India, like the US and Europe, also provides extensive protection to its farming sector. Believe it or not India has the largest dairy industry in the world. Admittedly it is a big country … one point one billion people. And India does have a lot of affection for cows. The great bulk of their dairy output is consumed locally so India is not a big threat to us as an exporter. But because there are probably  millions of small dairy “farms” in India, the government there will be reluctant to open its industry up to full on competition from our highly efficient industry. Hence some dairy products attract a tariff of sixty per cent.
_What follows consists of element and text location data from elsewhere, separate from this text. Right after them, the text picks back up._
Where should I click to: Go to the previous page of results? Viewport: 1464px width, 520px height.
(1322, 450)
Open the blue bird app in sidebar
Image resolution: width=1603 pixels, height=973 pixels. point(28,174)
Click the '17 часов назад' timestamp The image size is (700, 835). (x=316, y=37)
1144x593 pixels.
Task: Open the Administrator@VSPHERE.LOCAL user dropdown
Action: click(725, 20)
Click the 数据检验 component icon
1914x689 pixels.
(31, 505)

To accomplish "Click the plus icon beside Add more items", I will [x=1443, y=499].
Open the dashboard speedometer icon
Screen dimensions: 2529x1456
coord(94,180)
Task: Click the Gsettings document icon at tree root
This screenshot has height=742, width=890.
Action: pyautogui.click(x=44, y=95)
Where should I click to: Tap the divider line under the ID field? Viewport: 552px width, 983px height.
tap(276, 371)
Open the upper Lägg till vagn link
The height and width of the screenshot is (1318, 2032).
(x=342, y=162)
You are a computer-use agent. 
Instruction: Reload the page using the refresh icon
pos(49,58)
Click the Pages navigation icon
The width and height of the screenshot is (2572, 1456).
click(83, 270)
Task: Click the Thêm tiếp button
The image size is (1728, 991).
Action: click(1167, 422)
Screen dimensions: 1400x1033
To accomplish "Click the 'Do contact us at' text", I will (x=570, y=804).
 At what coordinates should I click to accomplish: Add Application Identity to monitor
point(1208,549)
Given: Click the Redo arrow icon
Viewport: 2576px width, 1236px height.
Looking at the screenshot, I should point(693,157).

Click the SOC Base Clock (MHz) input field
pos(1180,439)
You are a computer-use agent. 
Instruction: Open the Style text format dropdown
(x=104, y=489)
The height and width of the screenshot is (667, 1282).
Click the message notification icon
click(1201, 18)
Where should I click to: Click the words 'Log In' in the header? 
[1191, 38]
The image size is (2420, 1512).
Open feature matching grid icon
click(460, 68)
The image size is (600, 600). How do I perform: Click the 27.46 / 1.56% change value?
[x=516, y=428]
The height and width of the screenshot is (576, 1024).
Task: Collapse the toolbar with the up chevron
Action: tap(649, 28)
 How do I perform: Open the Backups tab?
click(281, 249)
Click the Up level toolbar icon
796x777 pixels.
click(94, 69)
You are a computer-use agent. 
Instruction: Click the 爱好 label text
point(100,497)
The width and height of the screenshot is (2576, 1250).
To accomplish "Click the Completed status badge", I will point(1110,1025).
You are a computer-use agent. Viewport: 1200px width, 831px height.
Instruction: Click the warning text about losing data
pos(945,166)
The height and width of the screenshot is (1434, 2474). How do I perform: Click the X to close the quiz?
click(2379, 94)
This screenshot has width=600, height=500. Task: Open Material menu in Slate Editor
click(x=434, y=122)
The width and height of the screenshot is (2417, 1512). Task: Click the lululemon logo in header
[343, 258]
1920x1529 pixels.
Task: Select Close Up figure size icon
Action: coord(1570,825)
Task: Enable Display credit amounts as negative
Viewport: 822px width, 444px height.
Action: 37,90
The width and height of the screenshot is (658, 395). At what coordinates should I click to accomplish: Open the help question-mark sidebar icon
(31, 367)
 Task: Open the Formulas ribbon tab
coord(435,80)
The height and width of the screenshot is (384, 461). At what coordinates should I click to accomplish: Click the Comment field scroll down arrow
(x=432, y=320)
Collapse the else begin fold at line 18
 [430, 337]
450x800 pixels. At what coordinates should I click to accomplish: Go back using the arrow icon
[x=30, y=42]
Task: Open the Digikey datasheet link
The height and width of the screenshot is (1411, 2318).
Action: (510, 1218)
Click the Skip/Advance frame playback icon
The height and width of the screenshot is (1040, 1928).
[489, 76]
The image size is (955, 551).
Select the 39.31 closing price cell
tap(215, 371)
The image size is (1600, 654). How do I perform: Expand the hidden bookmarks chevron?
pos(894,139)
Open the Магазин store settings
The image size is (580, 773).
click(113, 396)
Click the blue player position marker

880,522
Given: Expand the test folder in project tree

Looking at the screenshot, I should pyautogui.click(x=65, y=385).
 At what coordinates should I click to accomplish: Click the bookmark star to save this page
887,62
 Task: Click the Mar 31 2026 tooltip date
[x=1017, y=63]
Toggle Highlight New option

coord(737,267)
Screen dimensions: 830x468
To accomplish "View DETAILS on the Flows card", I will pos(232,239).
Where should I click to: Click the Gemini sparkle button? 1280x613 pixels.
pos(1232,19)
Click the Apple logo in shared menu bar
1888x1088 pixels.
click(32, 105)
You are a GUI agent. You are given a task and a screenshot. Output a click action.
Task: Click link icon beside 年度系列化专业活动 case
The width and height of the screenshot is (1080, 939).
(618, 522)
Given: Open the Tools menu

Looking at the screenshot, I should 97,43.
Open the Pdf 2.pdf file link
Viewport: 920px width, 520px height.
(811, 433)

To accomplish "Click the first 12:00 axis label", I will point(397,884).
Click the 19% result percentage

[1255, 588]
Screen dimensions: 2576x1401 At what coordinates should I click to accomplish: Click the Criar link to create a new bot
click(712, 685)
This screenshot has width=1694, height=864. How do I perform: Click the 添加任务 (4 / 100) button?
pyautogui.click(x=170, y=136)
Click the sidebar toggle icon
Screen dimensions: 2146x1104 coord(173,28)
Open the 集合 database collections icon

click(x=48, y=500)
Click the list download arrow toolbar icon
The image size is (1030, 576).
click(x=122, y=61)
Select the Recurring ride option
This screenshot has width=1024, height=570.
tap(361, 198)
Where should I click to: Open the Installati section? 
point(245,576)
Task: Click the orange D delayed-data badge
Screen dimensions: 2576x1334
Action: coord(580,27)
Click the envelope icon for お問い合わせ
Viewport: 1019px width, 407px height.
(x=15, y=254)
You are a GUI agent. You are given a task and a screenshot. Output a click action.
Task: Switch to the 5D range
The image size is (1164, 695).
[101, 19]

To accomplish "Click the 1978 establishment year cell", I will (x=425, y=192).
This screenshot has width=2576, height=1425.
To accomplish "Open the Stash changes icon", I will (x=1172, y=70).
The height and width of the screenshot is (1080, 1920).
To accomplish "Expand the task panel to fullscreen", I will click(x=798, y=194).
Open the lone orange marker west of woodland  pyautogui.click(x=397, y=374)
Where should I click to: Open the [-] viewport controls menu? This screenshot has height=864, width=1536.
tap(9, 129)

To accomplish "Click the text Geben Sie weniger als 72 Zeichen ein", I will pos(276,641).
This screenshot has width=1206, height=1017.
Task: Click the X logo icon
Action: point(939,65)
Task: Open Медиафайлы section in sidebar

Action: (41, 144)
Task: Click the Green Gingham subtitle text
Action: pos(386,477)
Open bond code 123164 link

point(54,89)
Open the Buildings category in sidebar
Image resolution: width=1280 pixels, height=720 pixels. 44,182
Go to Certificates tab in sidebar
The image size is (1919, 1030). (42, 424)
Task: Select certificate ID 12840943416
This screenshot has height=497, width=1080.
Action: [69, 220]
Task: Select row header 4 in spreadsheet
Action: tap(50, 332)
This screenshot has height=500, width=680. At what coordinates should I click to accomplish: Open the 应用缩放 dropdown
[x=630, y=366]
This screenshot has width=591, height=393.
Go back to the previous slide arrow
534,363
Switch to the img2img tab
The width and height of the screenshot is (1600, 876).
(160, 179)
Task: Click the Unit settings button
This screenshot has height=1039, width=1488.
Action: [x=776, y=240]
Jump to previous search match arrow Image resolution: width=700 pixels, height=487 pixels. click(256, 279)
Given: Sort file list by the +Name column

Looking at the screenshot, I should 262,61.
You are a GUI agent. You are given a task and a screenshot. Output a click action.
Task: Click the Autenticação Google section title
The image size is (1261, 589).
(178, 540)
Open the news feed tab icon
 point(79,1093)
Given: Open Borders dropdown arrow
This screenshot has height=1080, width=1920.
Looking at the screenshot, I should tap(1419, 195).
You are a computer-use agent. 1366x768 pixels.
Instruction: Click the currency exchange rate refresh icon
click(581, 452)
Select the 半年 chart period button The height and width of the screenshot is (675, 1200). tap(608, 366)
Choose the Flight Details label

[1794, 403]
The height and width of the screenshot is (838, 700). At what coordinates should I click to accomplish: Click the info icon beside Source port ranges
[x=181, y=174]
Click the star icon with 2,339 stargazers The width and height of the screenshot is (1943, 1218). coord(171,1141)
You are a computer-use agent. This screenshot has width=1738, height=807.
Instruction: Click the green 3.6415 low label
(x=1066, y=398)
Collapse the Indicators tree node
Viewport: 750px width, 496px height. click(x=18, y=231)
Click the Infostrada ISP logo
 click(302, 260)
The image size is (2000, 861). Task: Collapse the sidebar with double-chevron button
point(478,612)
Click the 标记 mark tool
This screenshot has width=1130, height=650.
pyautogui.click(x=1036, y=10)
Because of this protection our dairy exports to India are relatively modest. Coal and timber are our largest exports. So just imagine the negotiations that we will have to go through to get that tariff protection down. If our butter, cheese, and milk powder is allowed to come in duty free, then a lot of small Indian farmers and co-ops will go out of business.

So expect the benefits of an FTA with India to be phased in over a long period of time. The big plus for us is that demand for good quality food is growing strongly as the Indian middle class expands its waist line. So our meat, fruit, wine as well as dairy should find a buoyant market in India for years to come.

When you look at our trade with China you can see how beneficial an FTA with India could be. Our dairy exports to China, have been rocketing as have those for meat, fish, kiwifruit, timber and the like. What has helped us though in regard to dairy, is that the Chinese industry is relatively small and fraught with quality issues (Think San Lu and melamine). It will not be so easy to get ready access to India’s dairy consumers.

But it will certainly be worth pursuing as our trade with India is still quite small. The potential is enormous. Tourism, film making, cricket, the love of a nice vindaloo…. we have so much in common. Now if we could just get Fonterra to sponsor an IPL cricket team which includes Sachin Tendulkar and Brendon McCallum, and is coached by Stephen Fleming. Getting agreement on an FTA would be a breeze.